_Task goal_: Please reproduce the data below verbatim, starting with the line that contains "Where should I click to: Tap the 8" and going on through the line that contains "click(x=99, y=208)", both included. Leave the pictures out of your output.

Data held in a dataset
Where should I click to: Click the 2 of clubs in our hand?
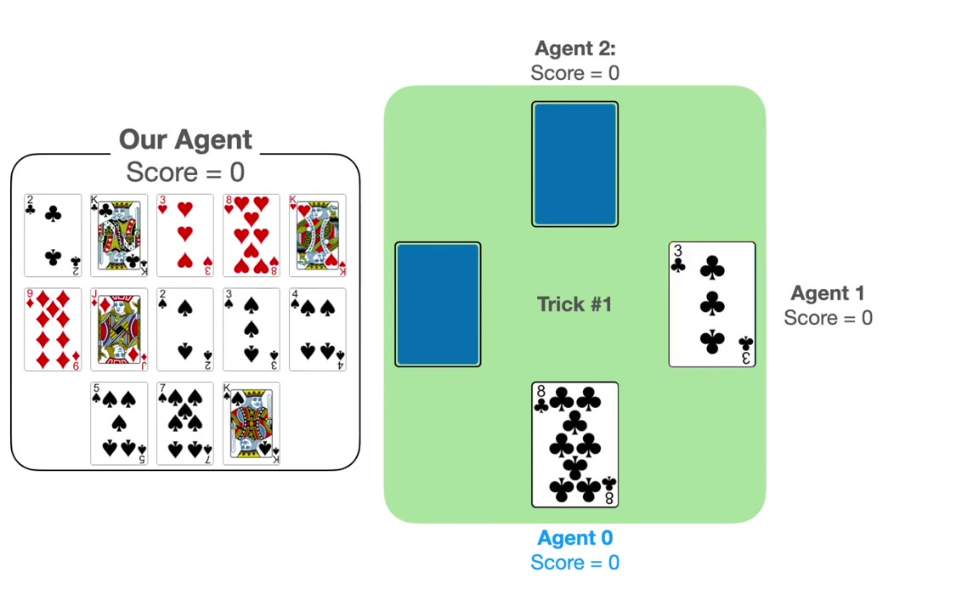[53, 235]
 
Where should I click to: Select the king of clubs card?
[119, 235]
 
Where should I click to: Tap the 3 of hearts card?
[185, 235]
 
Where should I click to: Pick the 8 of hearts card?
[252, 235]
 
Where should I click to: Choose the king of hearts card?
[318, 235]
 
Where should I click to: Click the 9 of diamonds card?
[53, 330]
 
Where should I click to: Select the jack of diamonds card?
[119, 330]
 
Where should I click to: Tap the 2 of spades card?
[185, 330]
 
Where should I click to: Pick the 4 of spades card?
[318, 330]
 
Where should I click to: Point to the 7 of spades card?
[185, 423]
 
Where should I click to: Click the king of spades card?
[252, 423]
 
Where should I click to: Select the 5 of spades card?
[119, 423]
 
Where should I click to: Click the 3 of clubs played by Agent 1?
[712, 304]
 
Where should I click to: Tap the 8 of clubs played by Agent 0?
[574, 445]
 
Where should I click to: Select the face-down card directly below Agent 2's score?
[574, 164]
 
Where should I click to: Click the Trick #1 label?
[574, 304]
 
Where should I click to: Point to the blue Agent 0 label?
[574, 538]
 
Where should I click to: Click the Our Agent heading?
[185, 140]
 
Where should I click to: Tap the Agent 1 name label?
[828, 293]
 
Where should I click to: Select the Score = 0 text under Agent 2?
[574, 73]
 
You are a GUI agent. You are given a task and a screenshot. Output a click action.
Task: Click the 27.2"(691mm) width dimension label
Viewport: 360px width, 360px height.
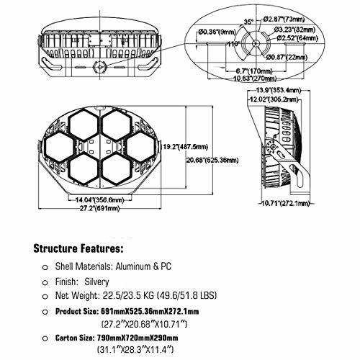click(x=99, y=208)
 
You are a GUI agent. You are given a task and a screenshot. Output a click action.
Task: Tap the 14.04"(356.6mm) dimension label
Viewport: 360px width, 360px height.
click(x=100, y=199)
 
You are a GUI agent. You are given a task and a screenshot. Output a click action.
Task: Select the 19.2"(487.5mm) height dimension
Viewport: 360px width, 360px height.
click(x=186, y=146)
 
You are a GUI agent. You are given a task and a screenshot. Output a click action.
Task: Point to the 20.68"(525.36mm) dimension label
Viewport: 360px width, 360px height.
click(x=212, y=160)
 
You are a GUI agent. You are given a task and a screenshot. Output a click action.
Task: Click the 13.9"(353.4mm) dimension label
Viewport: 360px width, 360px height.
click(x=279, y=90)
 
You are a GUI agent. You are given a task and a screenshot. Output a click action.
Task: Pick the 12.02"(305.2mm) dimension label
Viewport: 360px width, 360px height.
click(x=274, y=99)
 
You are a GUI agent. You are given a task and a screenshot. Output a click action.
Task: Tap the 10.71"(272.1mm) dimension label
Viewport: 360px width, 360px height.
click(x=285, y=203)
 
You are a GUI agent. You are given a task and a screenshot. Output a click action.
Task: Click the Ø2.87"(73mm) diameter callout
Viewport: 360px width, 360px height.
click(x=284, y=19)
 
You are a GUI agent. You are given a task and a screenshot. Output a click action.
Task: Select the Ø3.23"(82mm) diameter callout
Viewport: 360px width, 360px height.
click(x=294, y=30)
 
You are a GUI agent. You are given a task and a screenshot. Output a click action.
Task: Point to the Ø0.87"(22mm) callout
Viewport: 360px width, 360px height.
click(x=287, y=57)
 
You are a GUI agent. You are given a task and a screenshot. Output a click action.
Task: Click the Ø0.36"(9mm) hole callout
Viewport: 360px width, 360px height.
click(x=217, y=32)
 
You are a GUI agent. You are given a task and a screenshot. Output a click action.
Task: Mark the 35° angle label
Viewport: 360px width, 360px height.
click(x=248, y=22)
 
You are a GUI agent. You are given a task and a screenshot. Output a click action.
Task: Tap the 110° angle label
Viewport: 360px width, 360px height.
click(x=234, y=44)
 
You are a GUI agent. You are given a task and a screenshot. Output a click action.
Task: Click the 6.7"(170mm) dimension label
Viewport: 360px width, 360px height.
click(x=254, y=71)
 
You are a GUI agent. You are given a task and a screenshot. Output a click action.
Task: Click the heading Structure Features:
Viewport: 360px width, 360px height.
click(x=78, y=248)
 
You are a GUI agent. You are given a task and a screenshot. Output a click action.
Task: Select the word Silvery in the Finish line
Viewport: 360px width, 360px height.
click(x=96, y=282)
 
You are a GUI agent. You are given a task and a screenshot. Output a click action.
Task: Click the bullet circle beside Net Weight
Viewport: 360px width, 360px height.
click(x=45, y=297)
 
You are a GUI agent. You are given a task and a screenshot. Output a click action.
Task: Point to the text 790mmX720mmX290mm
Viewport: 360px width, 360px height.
click(x=138, y=338)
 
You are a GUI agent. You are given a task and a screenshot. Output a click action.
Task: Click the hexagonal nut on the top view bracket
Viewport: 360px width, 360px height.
click(x=100, y=66)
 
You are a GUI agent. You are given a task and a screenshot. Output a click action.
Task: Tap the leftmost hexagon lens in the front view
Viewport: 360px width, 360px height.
click(x=59, y=146)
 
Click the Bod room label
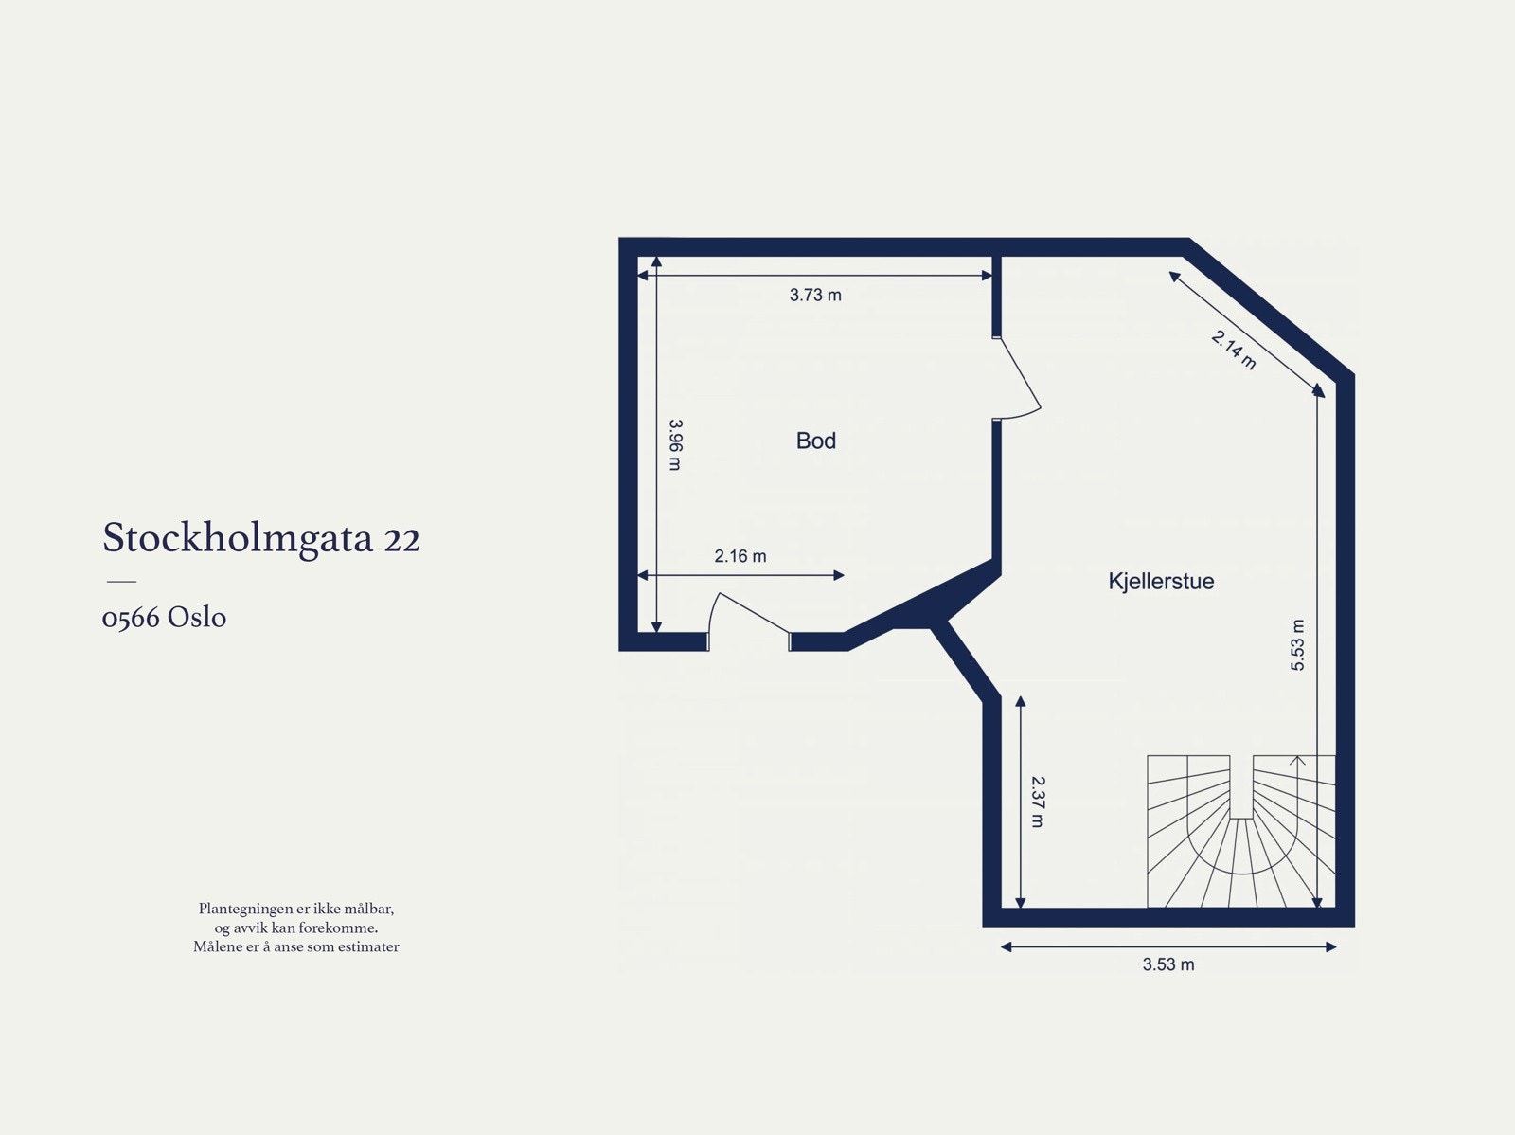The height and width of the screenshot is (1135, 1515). (x=815, y=441)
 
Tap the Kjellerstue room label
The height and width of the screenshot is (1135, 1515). (x=1161, y=581)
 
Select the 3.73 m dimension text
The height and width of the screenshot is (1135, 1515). (x=815, y=295)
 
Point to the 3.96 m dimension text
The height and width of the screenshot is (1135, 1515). (x=674, y=445)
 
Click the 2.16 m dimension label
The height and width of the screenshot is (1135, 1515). (x=740, y=556)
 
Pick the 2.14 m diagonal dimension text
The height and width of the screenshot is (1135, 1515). (x=1234, y=350)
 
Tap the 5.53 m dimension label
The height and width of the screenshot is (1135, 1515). (x=1297, y=645)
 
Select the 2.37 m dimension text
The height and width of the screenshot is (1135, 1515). (x=1037, y=802)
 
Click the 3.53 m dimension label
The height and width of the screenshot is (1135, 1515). (x=1167, y=964)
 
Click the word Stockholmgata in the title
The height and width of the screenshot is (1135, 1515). (x=238, y=538)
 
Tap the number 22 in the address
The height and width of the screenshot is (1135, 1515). (x=401, y=539)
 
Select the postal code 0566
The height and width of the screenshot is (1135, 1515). (x=130, y=618)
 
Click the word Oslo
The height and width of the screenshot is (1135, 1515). (x=197, y=618)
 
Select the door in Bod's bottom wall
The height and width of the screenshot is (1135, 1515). (x=749, y=616)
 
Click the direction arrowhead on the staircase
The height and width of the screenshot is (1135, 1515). (x=1297, y=759)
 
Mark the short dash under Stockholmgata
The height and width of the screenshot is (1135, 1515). (x=121, y=581)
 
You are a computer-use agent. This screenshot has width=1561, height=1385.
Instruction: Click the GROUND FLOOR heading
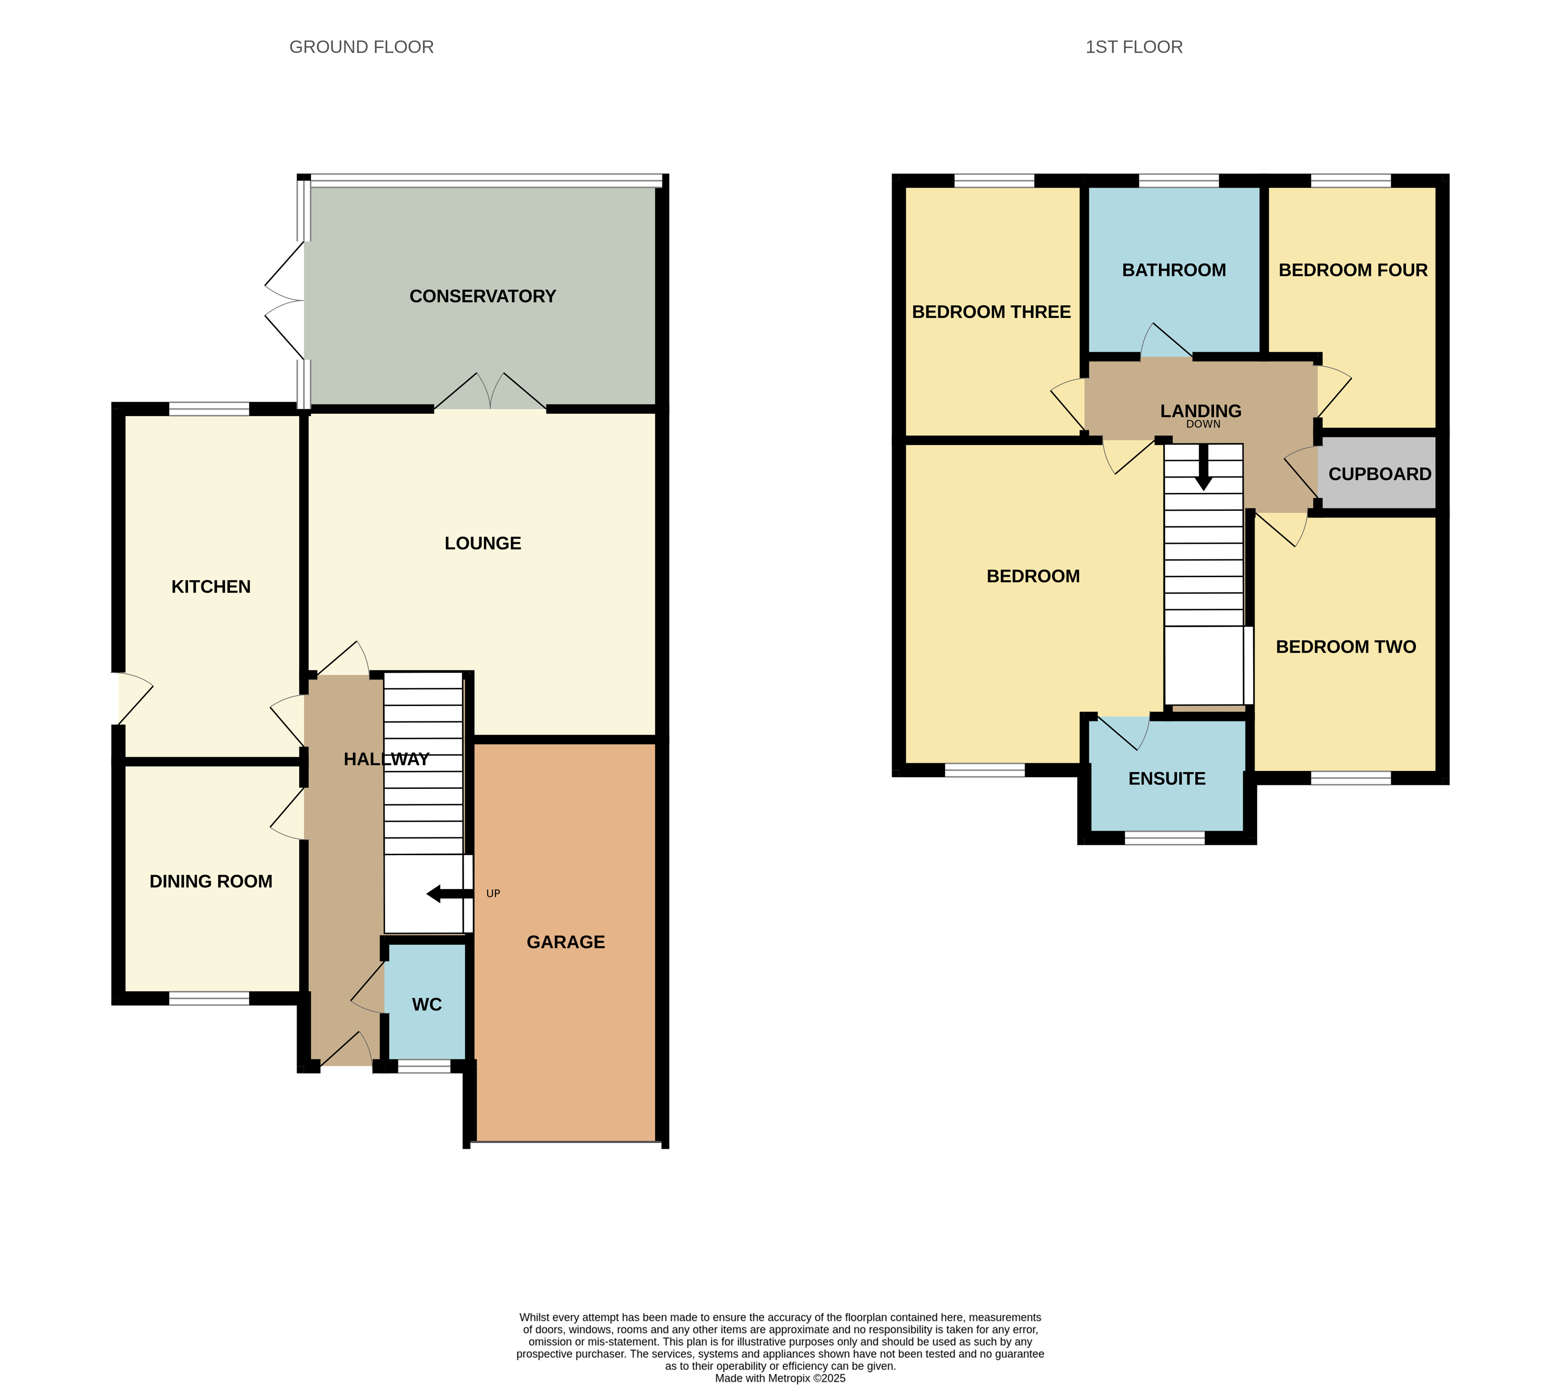[x=361, y=47]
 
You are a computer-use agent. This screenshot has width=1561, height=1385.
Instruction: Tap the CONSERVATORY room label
[x=482, y=296]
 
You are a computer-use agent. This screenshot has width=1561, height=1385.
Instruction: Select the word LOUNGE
[x=482, y=544]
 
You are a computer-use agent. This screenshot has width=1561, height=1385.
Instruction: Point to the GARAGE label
[x=565, y=942]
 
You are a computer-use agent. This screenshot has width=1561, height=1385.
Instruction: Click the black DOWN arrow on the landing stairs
[x=1204, y=467]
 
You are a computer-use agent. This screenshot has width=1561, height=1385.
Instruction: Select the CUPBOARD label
[x=1379, y=474]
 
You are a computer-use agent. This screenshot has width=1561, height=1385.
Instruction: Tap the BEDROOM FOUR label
[x=1353, y=270]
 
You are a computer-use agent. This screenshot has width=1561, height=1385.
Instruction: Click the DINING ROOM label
[x=211, y=882]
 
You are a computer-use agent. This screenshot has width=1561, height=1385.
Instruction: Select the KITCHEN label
[x=211, y=587]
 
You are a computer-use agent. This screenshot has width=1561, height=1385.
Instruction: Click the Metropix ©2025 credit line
[x=780, y=1378]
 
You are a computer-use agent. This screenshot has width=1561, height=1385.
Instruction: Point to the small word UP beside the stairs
[x=493, y=893]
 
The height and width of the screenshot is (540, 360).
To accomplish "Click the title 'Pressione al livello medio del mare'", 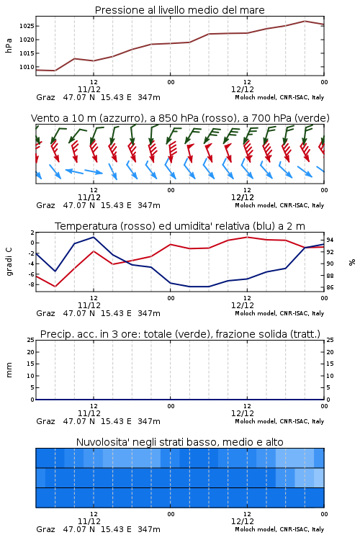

_Answer to the problem_:
Where should I click to: Tap the 8 of clubs played by Agent 0?
[574, 445]
 
Where should I click to: Select the face-down card directly below Agent 2's score?
[574, 164]
 
Where should I click to: Click the Trick #1 label?
[574, 304]
 
Where should I click to: Point to the blue Agent 0 label?
[574, 538]
 
Where should I click to: Click the Our Agent heading?
[185, 140]
 
Where should I click to: Tap the Agent 1 name label?
[828, 293]
 
Where should I click to: Select the Score = 0 text under Agent 2?
[574, 73]
 
You are a GUI agent. You are given a task and a screenshot. Output a click action.
Task: Click the 27.2"(691mm) width dimension label
Viewport: 360px width, 360px height.
click(x=99, y=208)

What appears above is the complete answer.